Tick marks format the text to appear as code even though the text is not in a code chunk. The tick marks in the code above create a gray background behind “tidyverse” and “palmerpenguins.”
Keep working on your formatting until you have at least three levels of headers and more descriptions for your analysis. At any point, you can click Knit in the script pane to render the file.
When you render your file, you can preview how it will look in the format you selected when you opened the file. In this example, you will preview an html file.
Suppose you include the header ## Conclusion in your R Markdown Notebook. How can you change this header to make it smaller?
A. Add another hashtag
B. Remove a hashtag
C. Add another space between the hashtags and the title
D. Remove the space between the hashtags and the title
The correct answer is A. Add another hashtag. Explain: To make a header smaller, add more hashtags before the title. For example, ### Conclusion would be smaller than ## Conclusion. Going forward, you can use R Markdown syntax to format your notebooks. This gives you creative freedom in how you want to present your analysis when you share it with others.
In this activity, you made your own R Markdown notebook. In the text box below, write 2-3 sentences (40-60 words) in response to each of the following questions:
- How can you make use of R Markdown notebooks in the future?
- What formatting did you use in this R Markdown notebook that will make it easier for others to understand your analysis?
Explain: Congratulations on completing this hands-on activity! A good response would include that R Markdown notebooks are valuable resources for creating records and reports of your analysis in R and formatting your work to share with others.

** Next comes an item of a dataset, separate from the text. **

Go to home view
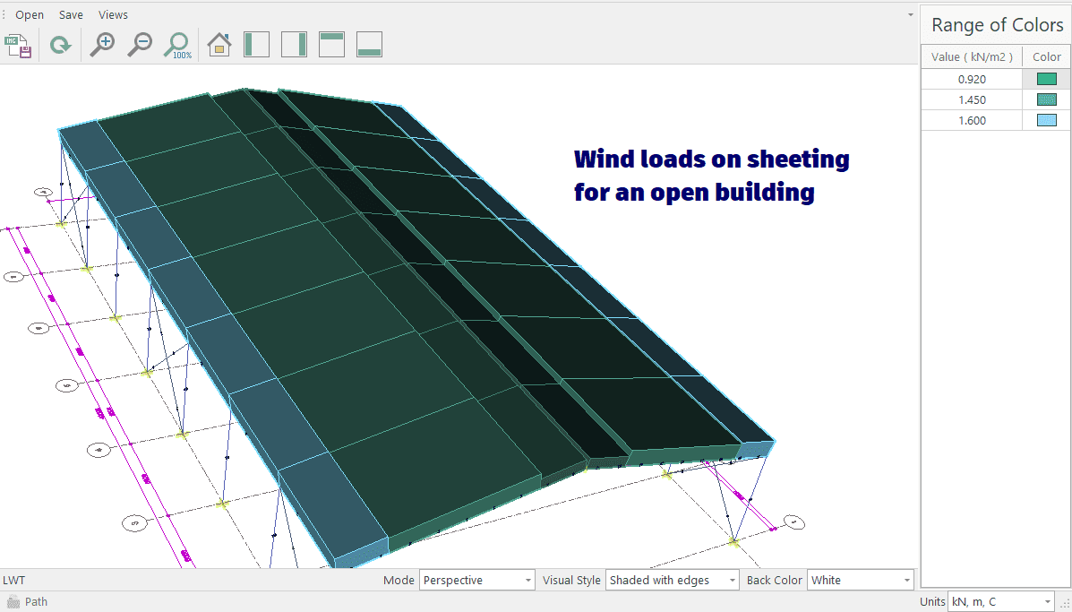1072x612 pixels. click(219, 45)
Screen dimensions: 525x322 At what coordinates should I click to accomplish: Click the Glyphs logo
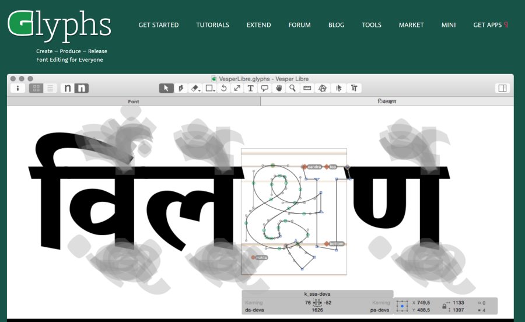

Creating an R Markdown notebook is a useful way to keep track of your analyses for your own purposes. You can also use notebooks to create final reports of your analysis to share with others. Going forward, you can take advantage of resources like the R Markdown Cheat Sheet to make your notebooks more effective tools.
Fill in the blank: Markdown is a _____ for formatting plain text files.
A. syntax
B. coding language
C. guide
D. file application
The correct answer is A. syntax. Explain: Markdown is a syntax for formatting plain text files.
A data analyst creates an interactive version of their R Markdown document to share with other users that allows them to execute code the analyst wrote. What did they create?
A. A markdown
B. An HTML report
C. An R notebook
D. A code chunk
The correct answer is C. An R notebook. Explain: They created an R notebook, which is an interactive R Markdown option. It lets users run code from the R Markdown document and displays charts and graphs to visualize that code.
A data analyst wants to convert their R Markdown file into another format. What are their options? Select all that apply.
- Dashboard
- HTML, PDF, and Word
- Slide presentation
- JPEG, PNG, and GIF
Explain: R Markdown files can be converted into HTML, PDF and Word, slideshow presentations, or dashboards.
A data analyst has finished editing their R Markdown file and wants to save it as an HTML report. What tool will they use?
A. Output
B. Hashtags
C. Save
D. Knit
The correct answer is D. Knit. Explain: The knit button will produce a report containing all text, code, and results from the R Markdown file.